Fipe a Brambilla, bene il turismo, ma bisogna migliorare

FIPE

Grande successo di Fipe alla Giornata Mondiale del Turismo che il ministro Michela Vittoria Brambilla ha voluto dedicare alla cucina  italiana. In questa occasione si è fatto il punto sulla situazione della ristorazione, veicolo principale della promozione dell’Italia nel mondo ai fini turistici. All’evento ha partecipato anche il governatore della Lombardia, Roberto Formigoni che ha rimarcato il ruolo primario del turismo nell’economia del nostro Paese. Il ministro Brambilla ha riconosciuto il valore aggiunto che la ristorazione rappresenta in uno dei comparti che, pur soffrendo, sta cercando di reagire alla crisi. Il Ministro ha riconosciuto che cultura e ristorazione è un binomio vincente. Tuttavia le criticità sono ancora molte e il presidente Fipe, Lino Stoppani, le ha elencate alla presenza del Ministro. «Se la ristorazione è un valore – è stato uno dei passaggi del discorso di Stoppani – andrebbe tutelato (come sta iniziando a fare il ministro Brambilla) e non maltrattato concedendo a tutti la possibilità di somministrazione, senza riguardo ai requisiti per svolgere l’attività o una seria valutazione dell’impatto socio-ambientale che le nostre attività possono produrre sul tessuto urbano».

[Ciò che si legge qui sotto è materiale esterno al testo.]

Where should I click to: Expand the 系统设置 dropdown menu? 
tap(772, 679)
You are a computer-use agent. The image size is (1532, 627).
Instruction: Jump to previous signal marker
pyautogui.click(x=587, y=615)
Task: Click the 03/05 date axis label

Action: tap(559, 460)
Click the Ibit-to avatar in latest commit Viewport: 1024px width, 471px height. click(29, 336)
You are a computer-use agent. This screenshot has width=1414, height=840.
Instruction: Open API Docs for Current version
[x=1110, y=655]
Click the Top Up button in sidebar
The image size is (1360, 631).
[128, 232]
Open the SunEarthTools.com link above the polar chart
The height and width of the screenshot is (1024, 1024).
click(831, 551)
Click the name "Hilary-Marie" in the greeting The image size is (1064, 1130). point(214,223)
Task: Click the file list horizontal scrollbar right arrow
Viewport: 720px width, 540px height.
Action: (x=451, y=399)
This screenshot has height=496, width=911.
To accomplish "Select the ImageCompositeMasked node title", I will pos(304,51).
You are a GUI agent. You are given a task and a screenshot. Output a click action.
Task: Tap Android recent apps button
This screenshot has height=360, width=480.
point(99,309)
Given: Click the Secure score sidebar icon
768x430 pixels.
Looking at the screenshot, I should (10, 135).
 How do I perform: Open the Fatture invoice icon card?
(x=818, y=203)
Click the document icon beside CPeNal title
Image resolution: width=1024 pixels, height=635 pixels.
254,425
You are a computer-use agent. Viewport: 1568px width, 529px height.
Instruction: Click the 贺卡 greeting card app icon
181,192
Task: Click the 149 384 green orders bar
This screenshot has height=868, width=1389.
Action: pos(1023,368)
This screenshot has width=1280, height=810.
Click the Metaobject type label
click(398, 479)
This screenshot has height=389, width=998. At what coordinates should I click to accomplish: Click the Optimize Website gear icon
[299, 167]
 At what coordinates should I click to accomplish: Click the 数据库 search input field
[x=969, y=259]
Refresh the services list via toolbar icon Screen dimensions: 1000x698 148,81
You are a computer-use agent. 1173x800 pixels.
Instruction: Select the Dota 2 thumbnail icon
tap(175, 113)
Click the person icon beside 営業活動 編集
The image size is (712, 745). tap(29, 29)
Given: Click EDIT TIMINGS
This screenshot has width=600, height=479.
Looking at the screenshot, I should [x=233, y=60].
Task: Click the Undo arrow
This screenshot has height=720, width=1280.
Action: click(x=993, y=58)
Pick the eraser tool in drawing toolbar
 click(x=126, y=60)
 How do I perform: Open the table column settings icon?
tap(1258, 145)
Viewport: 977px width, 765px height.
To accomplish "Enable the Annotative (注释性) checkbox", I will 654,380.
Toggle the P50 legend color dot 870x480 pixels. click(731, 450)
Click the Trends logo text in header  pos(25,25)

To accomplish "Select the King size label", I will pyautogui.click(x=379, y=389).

Nella giornata è stata avviata una nuova iniziativa fortemente voluta dal Ministro e attuata da  Fipe “Alla ricerca del piatto perduto” a cui hanno aderito centinaia e centinaia di ristoranti. In pratica si tratta di inserire nei loro menu una ricetta tipica della loro provincia o della loro regione. Quella particolare pietanza diventerà così il vessillo, simbolo di riconoscimento di un determinato territorio. Sempre nella stessa mattinata è stato poi siglato un protocollo di intesa fra il ministro del Turismo e Fipe per definire regole di comportamento e mettere in risalto ancora di più le specificità territoriali, il senso di ospitalità e soprattutto la professionalità con cui offrire un servizio di qualità in maniera trasparente e corretta. Obiettivo di questo accordo è aiutare i ristoranti che credono nella difesa delle ricette tradizionali ad essere maggiormente visibili, magari anche per il tramite di vetrofanie; per questo è necessario garantire attraverso il Comitato della Ristorazione di Fipe-Confcommercio il livello di interesse e gradimento della ristorazione tipica anche attraverso l’esame dei commenti rilasciati dai turisti e verificare il rispetto degli impegni rispettivamente assunti. A conclusione della giornata, sono stati dati riconoscimenti particolari a ristoratori che hanno tenuto alto il nome della buona cucina nel mondo. A ricevere le targhe sono stati fra gli altri, Gualtiero Marchesi, Erminio Alajmo, Antonio Santini, Antonio Santin, Paolo Lopriore, Alfonso Iaccarino, Anna Feolde, Massimo Bottura, Carlo Cracco. Premio particolare è stato conferito alla memoria di Angelo Colombani.